Dziczek was a victim of cramming — the fraudulent billing of unwanted services. It's a well-known problem that, despite ongoing efforts by regulatory agencies, continues to plague consumers.
The Federal Trade Commission is cracking down again on a repeat offender AARP featured in an On Your Side column in 2010. The nation's largest billing aggregator, Billing Services Group (BSG), is now accused of unlawfully putting more than $70 million in charges on consumers' phone bills for services they never wanted or used.
This is the fourth time the FTC has taken action against BSG. The latest filing alleges that BSG received more than 65,000 complaints about bogus fees from one of its client services named "Streaming Flix," and that even after Verizon and AT&T unilaterally refused to accept additional charges for the service, BSG continued to bill customers of other local phone companies.

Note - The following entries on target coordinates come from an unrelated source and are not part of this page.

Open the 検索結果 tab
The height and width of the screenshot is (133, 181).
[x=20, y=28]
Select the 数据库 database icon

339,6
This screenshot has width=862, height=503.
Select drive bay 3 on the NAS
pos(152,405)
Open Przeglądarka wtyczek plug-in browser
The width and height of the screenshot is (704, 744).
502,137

If you suspect you're a victim of cramming, you should first contact your phone company. — Photo by iStockPhoto
"BSG violated its previous agreement with the court," said Doug Wolfe, the FTC attorney in charge of the case. BSG billed for $70 million in services "while utterly failing to investigate either the highly deceptive marketing for these services or whether consumers actually used them.

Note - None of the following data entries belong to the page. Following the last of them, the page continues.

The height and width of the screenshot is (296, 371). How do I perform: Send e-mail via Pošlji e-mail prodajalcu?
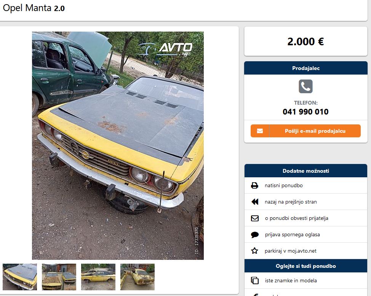click(x=305, y=131)
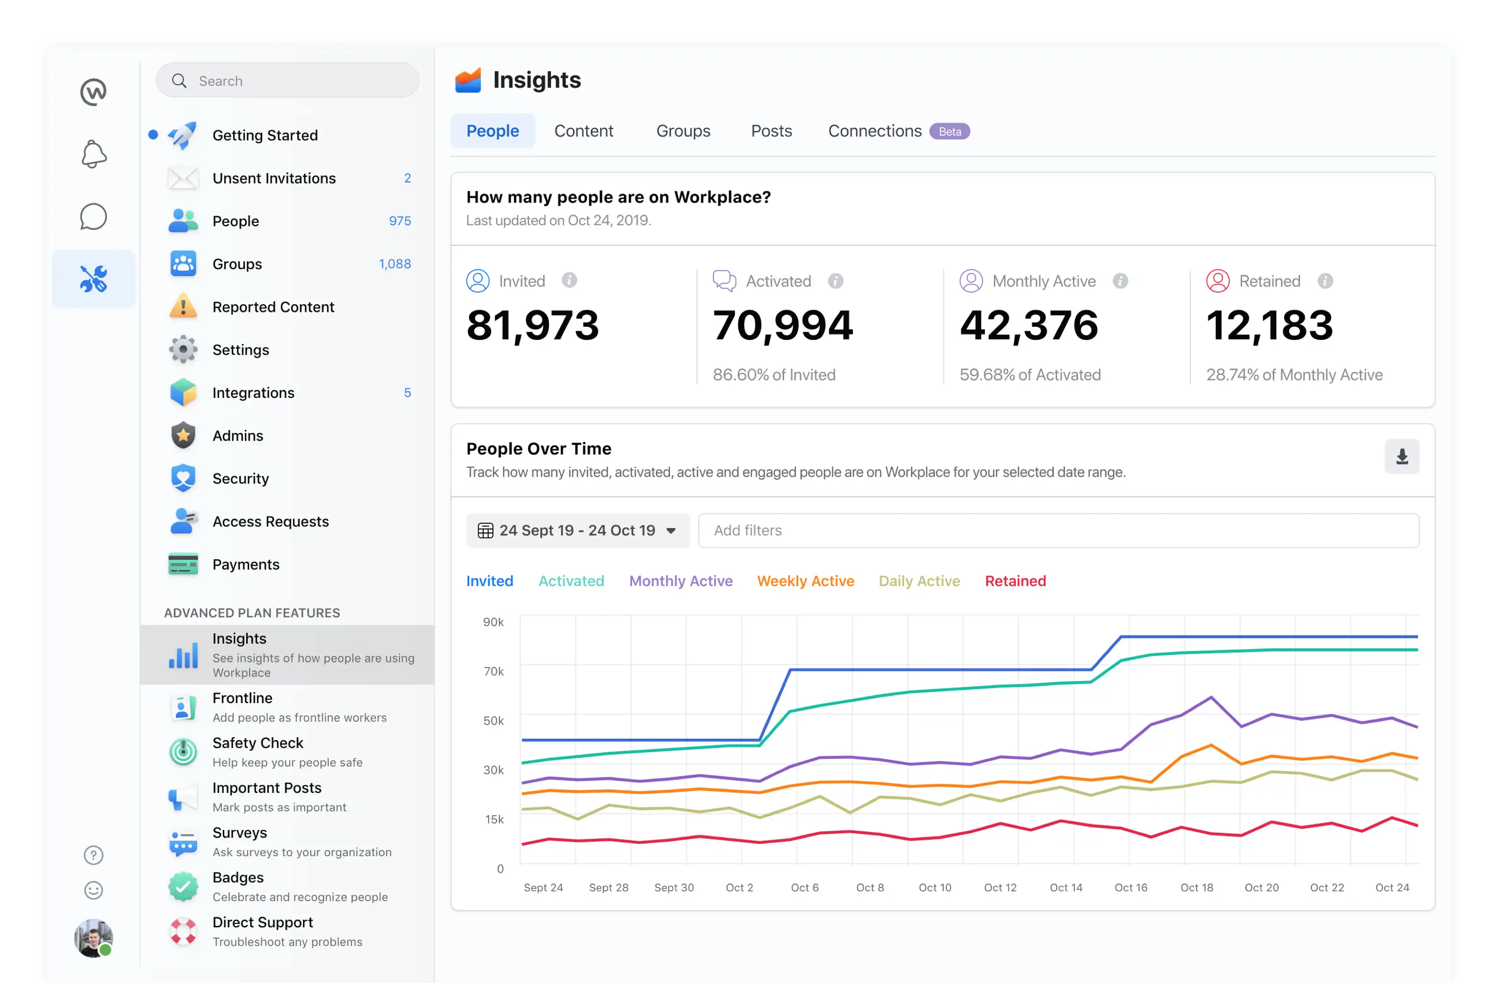Image resolution: width=1498 pixels, height=983 pixels.
Task: Click info icon beside Monthly Active
Action: tap(1120, 281)
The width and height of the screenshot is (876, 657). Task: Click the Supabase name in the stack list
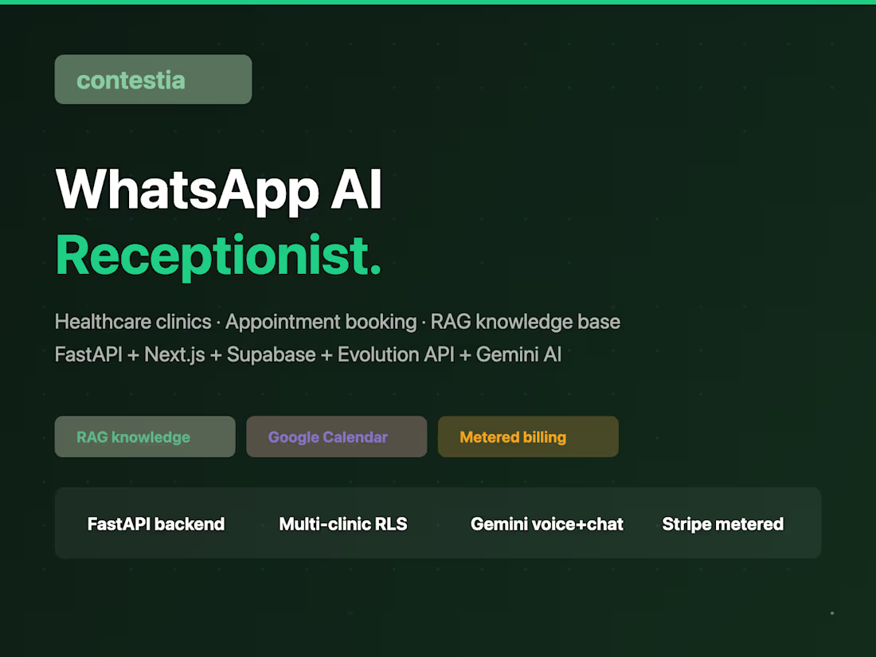coord(271,354)
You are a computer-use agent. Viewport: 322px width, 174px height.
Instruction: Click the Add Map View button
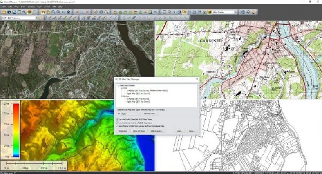[x=150, y=113]
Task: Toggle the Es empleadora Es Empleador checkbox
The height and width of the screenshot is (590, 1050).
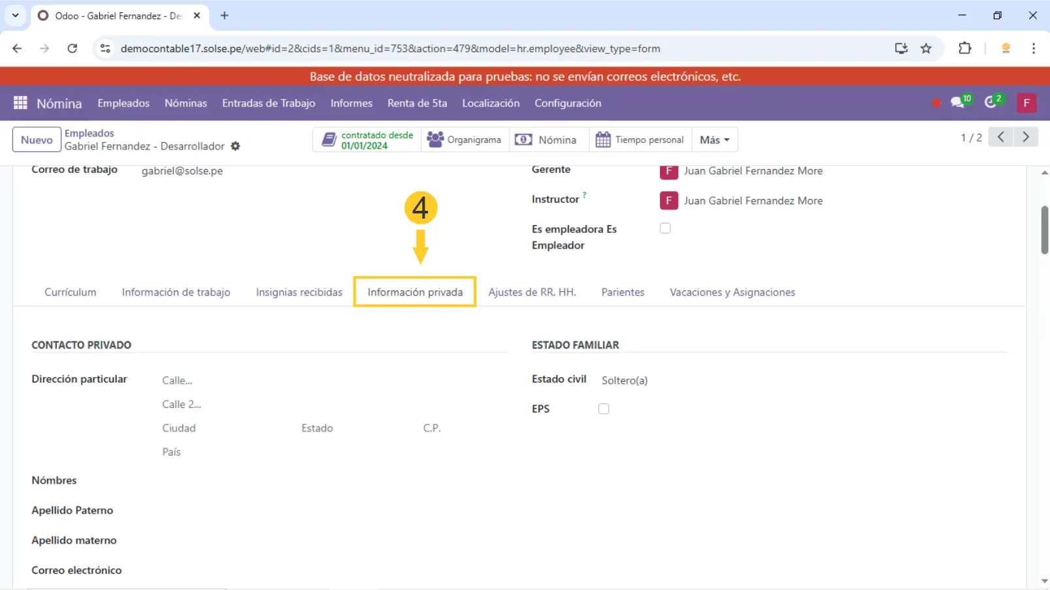Action: tap(665, 228)
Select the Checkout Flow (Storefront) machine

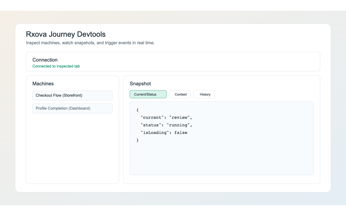point(72,95)
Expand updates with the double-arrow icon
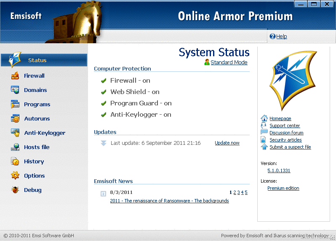 [x=104, y=143]
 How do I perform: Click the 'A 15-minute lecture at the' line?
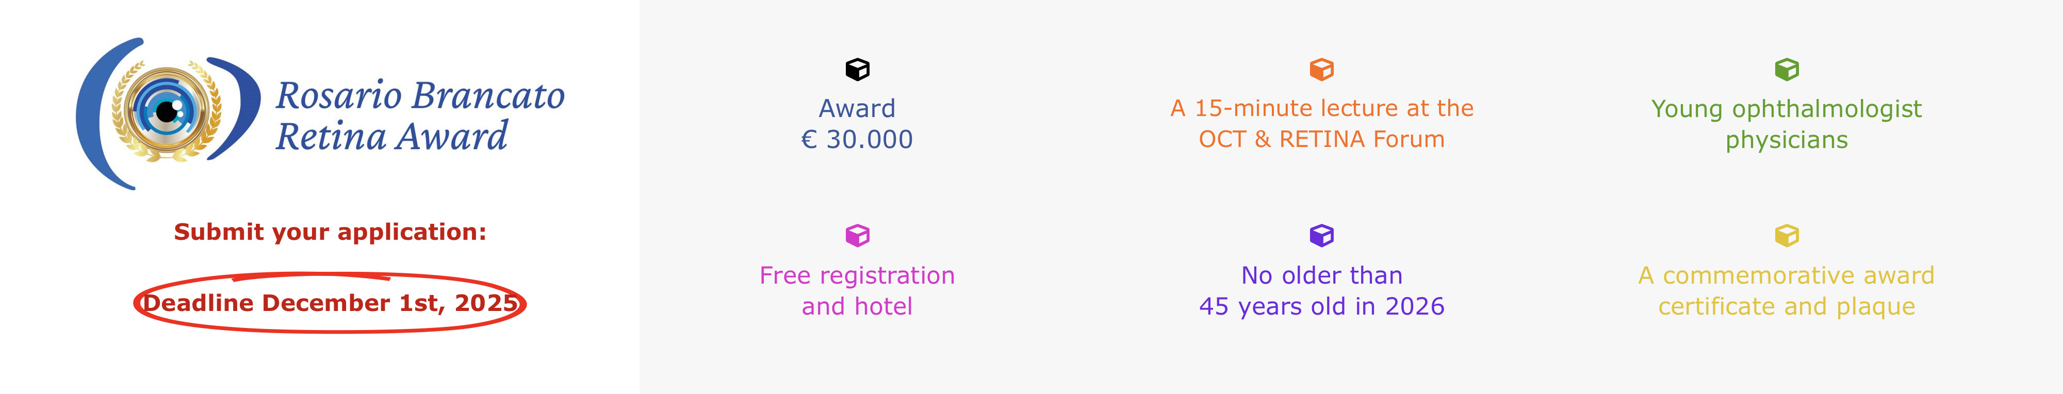click(x=1321, y=108)
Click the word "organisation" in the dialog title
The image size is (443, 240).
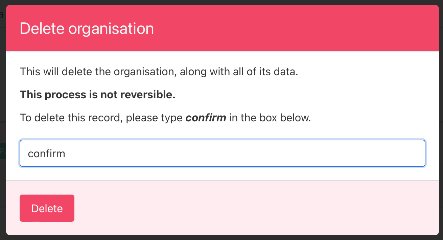[x=111, y=28]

"Rather, in the face of stark evidence of ongoing fraud, BSG continued to bill month after month for these services, even approving billing for new services pitched by the same crammer," Wolfe said.
In a statement, BSG said that information cited in the FTC's motion was obtained through the FBI's investigation of another company. It was formerly a BSG client but "is not an entity of BSG," the company said. "The bottom line is that the FTC is trying to blame BSG for the acts of another party."
While those statements are accurate, they miss the FTC's point, which is that BSG continued to process charges from the other company even after being alerted to fraudulent activity by the major phone companies.
We asked BSG to comment on that specific allegation, but it declined.